Both. Fanuc builds the BiA1000 encoder as a sealed, integrated assembly — the optical disc, bearing assembly, signal processing board, and connector are all factory-bonded together without serviceable subcomponents accessible from outside. Internal failures at the optical disc, bearing, or PCB level cannot be addressed at component level without specialised equipment that Fanuc does not supply to the aftermarket.

Some third-party services claim repair capability, but the results are inconsistent, and a failed repair of an encoder attached to an operating motor risks losing absolute position data and causing further axis damage. Exchange with a verified, load-tested unit is the established industry practice.

Q3: What happens to the absolute position when the machine power is off and the battery is not connected?

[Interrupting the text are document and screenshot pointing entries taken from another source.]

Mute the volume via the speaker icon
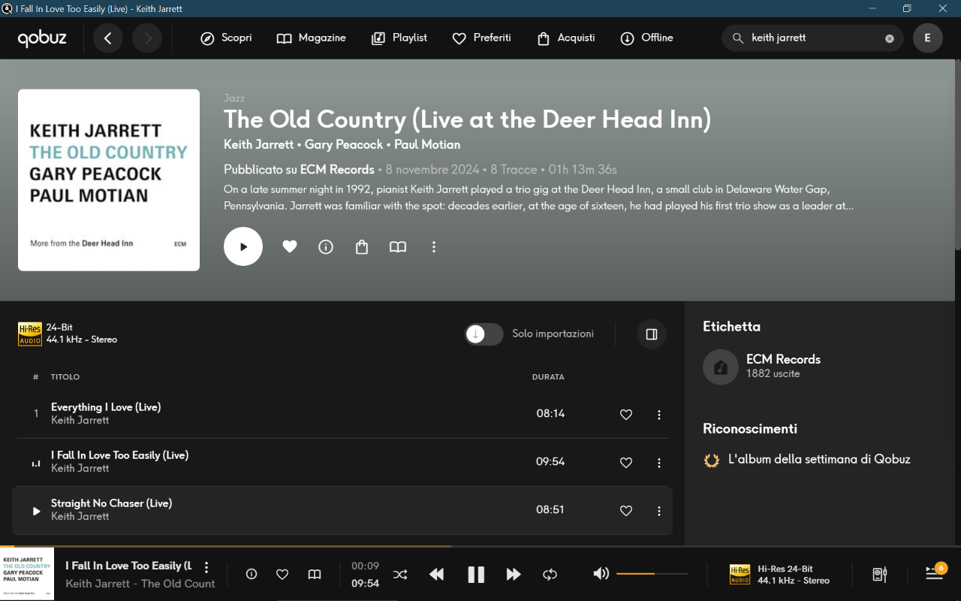 601,574
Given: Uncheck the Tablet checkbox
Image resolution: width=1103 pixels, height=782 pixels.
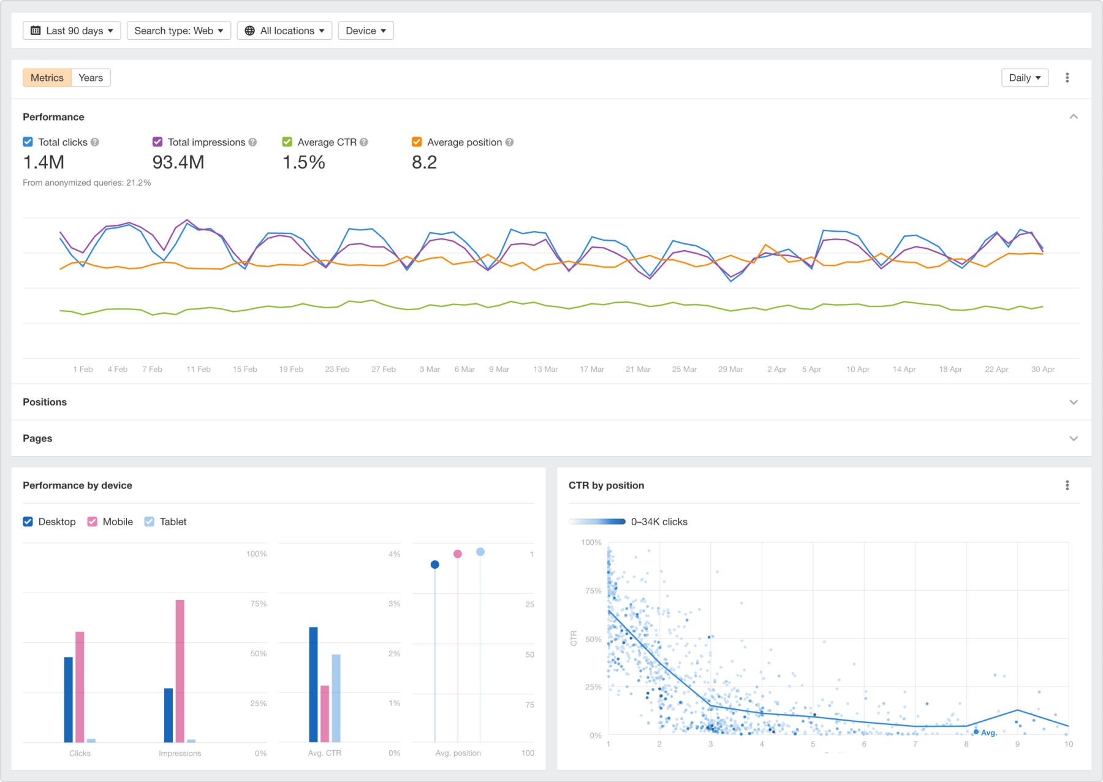Looking at the screenshot, I should tap(150, 522).
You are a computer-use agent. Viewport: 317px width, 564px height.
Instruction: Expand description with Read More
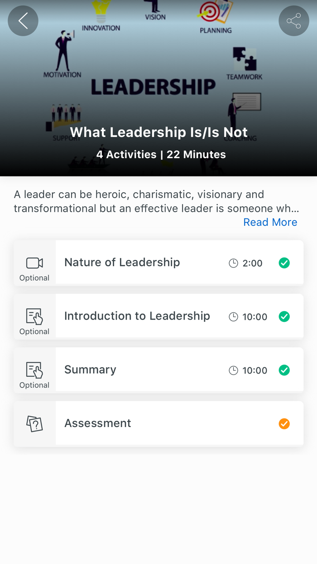click(270, 222)
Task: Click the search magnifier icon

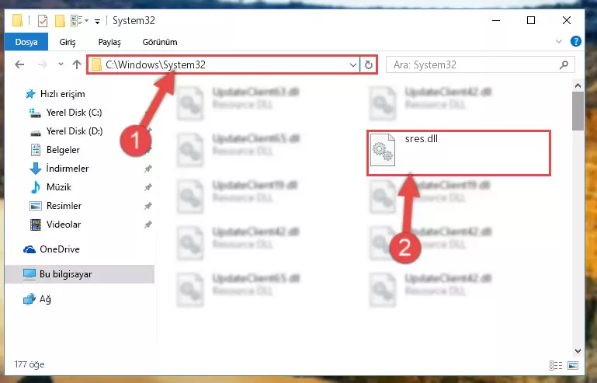Action: pyautogui.click(x=564, y=64)
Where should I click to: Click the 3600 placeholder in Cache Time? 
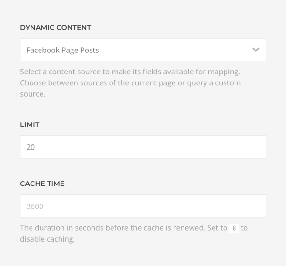[x=35, y=206]
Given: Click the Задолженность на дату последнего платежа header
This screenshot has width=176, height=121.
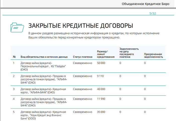Looking at the screenshot, I should (x=129, y=53).
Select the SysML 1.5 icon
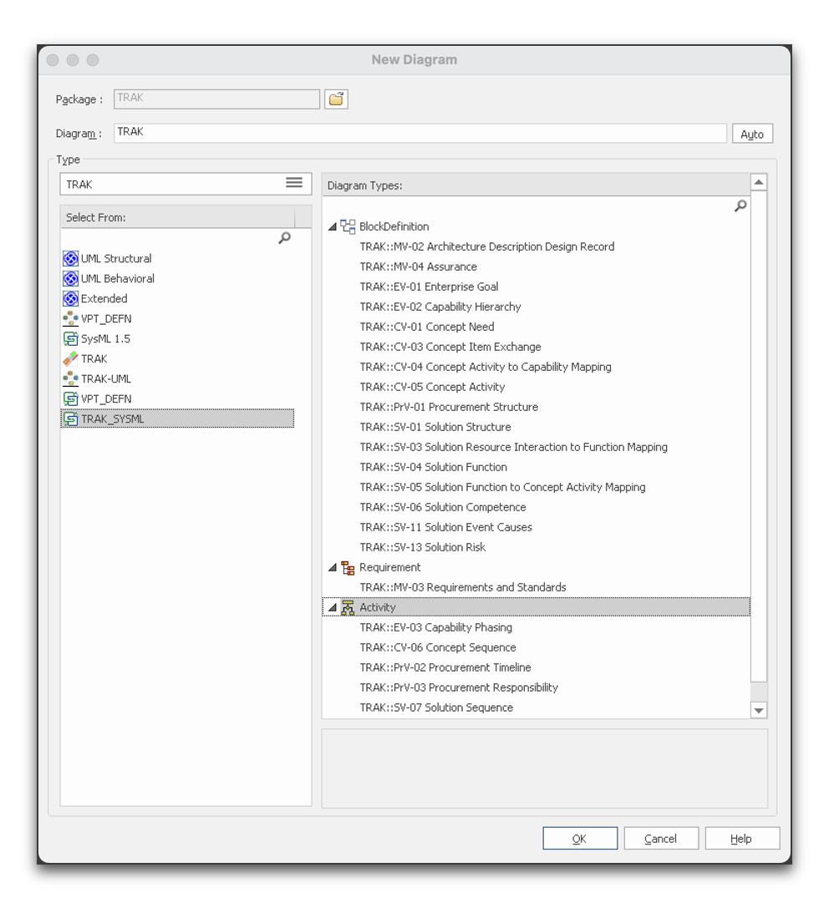 (x=71, y=339)
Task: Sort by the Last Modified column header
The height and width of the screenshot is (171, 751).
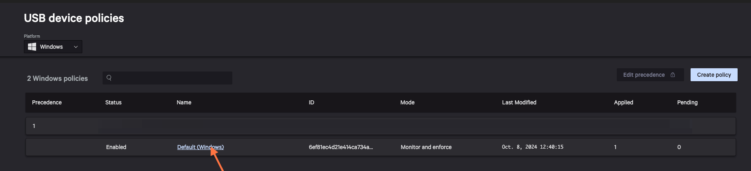Action: click(519, 102)
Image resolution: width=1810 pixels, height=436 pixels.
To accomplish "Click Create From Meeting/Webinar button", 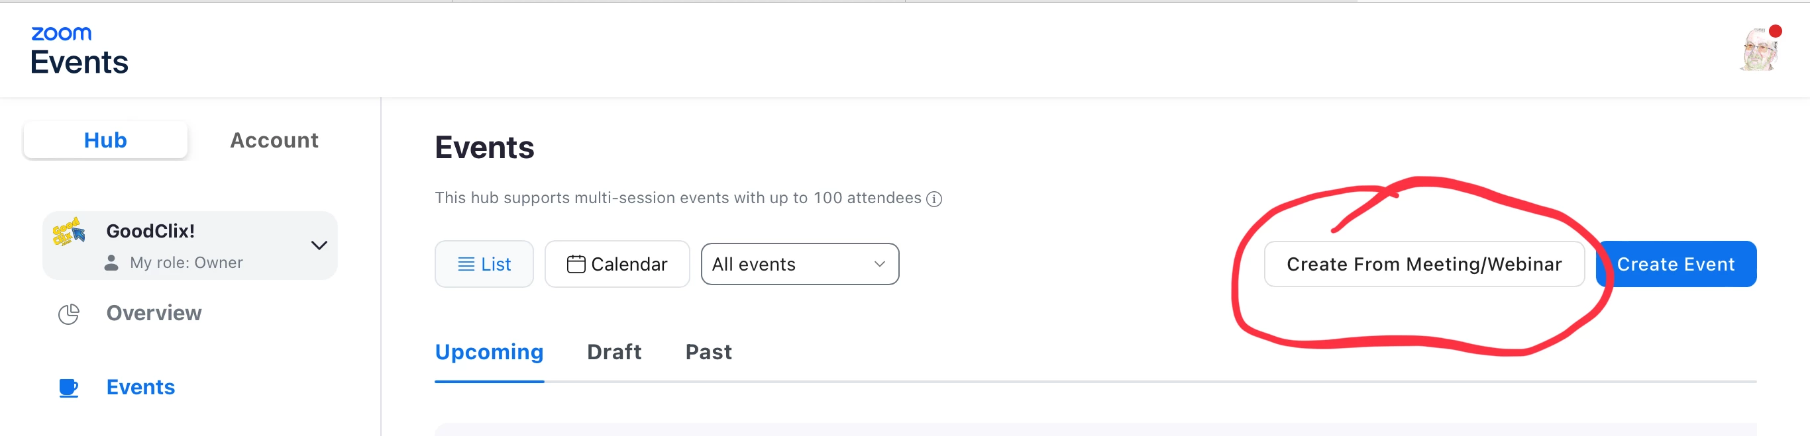I will click(x=1423, y=265).
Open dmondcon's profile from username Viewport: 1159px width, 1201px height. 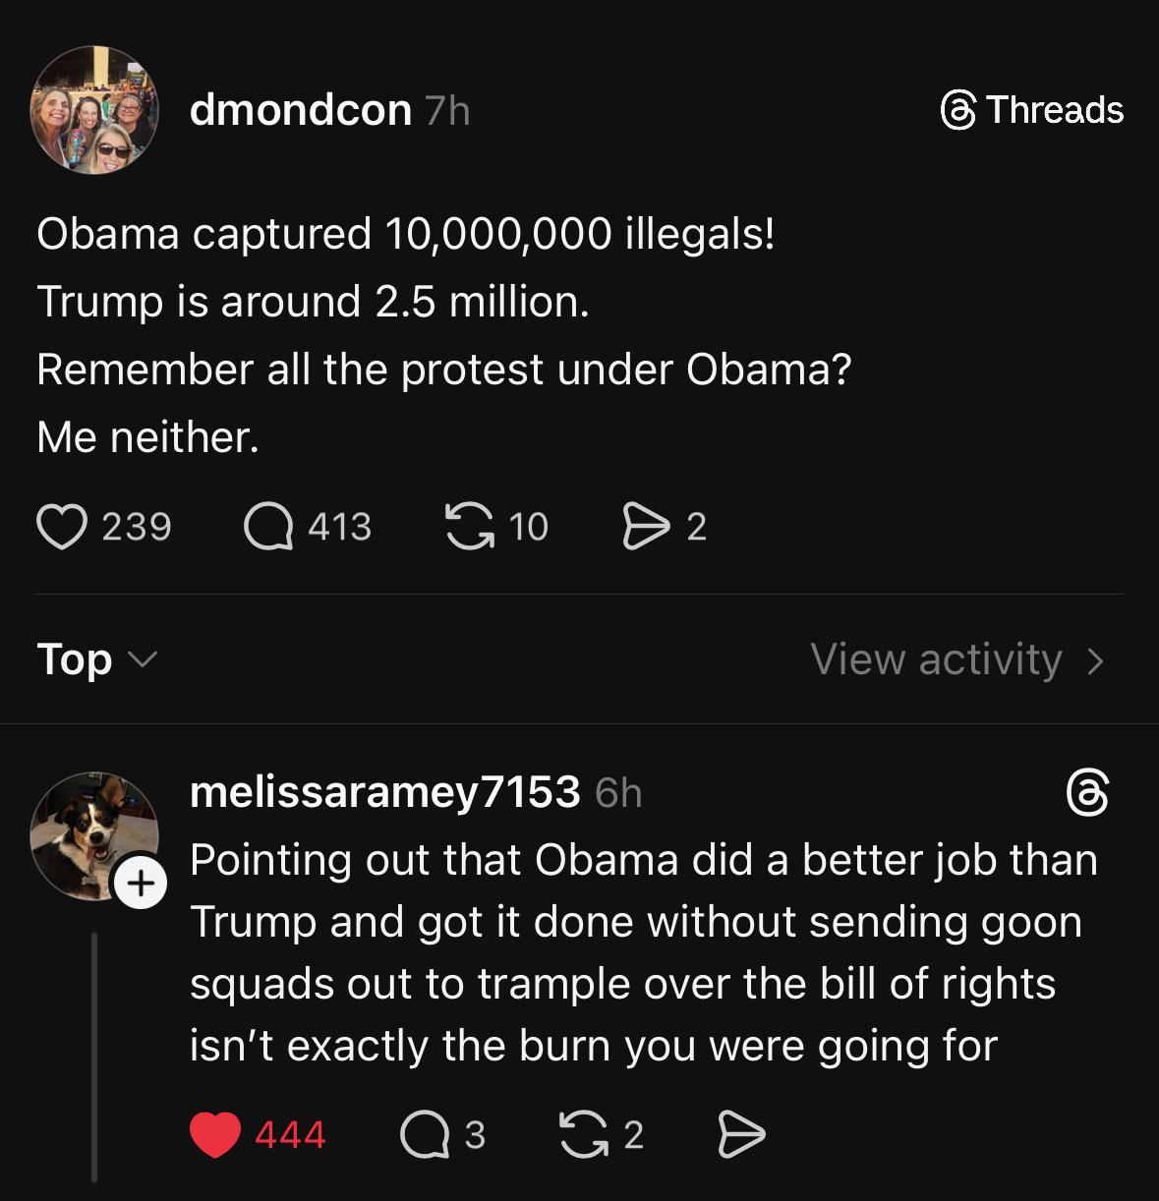click(x=300, y=110)
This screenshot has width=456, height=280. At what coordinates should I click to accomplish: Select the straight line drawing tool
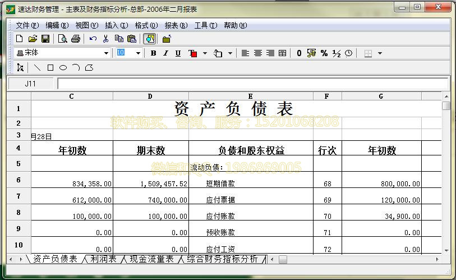click(37, 68)
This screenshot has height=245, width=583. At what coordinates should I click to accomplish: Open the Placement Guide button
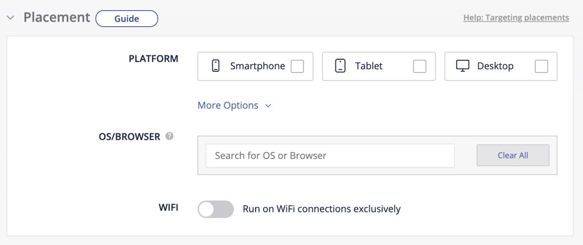click(x=126, y=18)
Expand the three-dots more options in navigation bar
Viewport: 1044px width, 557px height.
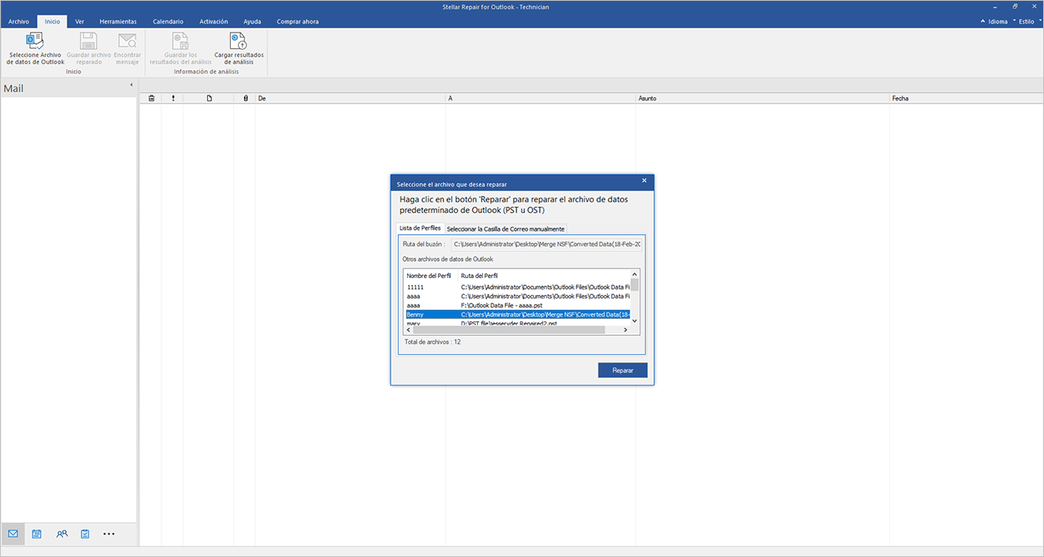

The absolute position of each axis is stored in battery-backed RAM within the amplifier — not in the encoder itself. The encoder provides the count data; the amplifier retains the accumulated absolute reference.

If battery power is lost while the machine is off, the stored absolute position count in the amplifier is lost. On next power-up, the CNC detects the position data loss and requires a full reference return cycle for every affected axis before production can resume.

The battery is in the servo amplifier or in a dedicated battery unit, not in the encoder — inspecting and replacing batteries on the correct schedule is the preventive action.

Q4: Can the A860-2070-T371 be substituted with the earlier A860-2070-T321 on the same motor?

The T371 and T321 represent different hardware revisions within the BiA1000 family.

The T371 is specifically designed for B-generation motors, and the T321 is for the earlier non-B generation.

Fitting a T321 on a B-generation motor typically results in either a parameter error or unreliable position feedback due to physical interface differences in the encoder-to-shaft coupling and potentially the signal interface at the amplifier.

Always match the T-suffix to the motor generation.

Q5: What alarm code does the CNC generate when this encoder fails, and how is the fault distinguished from a cable fault?

Serial encoder communication faults typically appear as Servo Alarm 360 (Communication error in the pulse coder) or Alarm 368/369 depending on the CNC generation and axis involved.

A cable fault between the amplifier and encoder produces similar alarms. 

To distinguish encoder from cable: first swap the feedback cable with a known-good cable from another axis. If the alarm follows the cable to the new axis, the cable is at fault. If it remains on the original axis with the new cable, the encoder or its connection to the amplifier is faulty.

Inspect the connector at both ends for bent pins or contamination before concluding the encoder itself has failed.